That comment was followed by a "Sorry, I just can't trust her." Wow, never would I have thought that my family wouldn't take my word. Never would I just ditch anyone in my family after promising that. Never.

I hate being here lately. I have to walk on eggshells whenever I'm here otherwise I'll end up pissing someone off. I have to be someone I'm not, just to make people happy. It sucks. I have been thinking about living with my mom, but then again, I would really miss my dad. The other people here I wouldn't really care, since they clearly don't care for/about me.

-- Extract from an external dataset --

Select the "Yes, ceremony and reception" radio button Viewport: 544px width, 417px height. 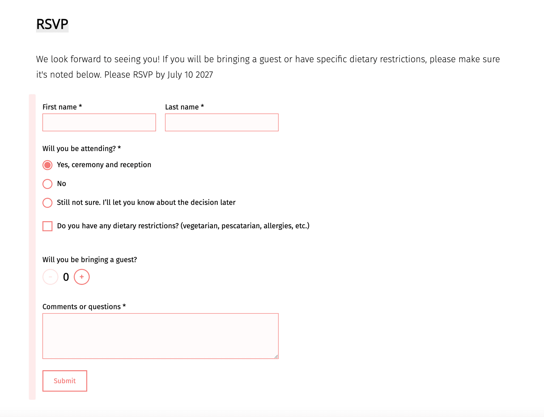pyautogui.click(x=48, y=165)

So I don't know what to do anymore. I'm not sure how much longer I can do this.

<3>

Tuesday, February 3, 2009

Just Because

Okay, so I just watched myself on tv. I'm so glad I only saw the last 5 minutes. I probably will never try and watch it completely.



Those 2 weeks were complete hell for me. I was in tears almost everyday and it was really hard for me, so for me to go through it again would be way too difficult. I never wanted to do the show in the first place. I did it because if I didn't my family would be very disappointed in me and any time the dogs acted up, it would have been my fault since I didn't do the show.



I never told anyone when the show was going to be on. This includes my mom. I don't want that embarrassment. I never want to be reminded of this show.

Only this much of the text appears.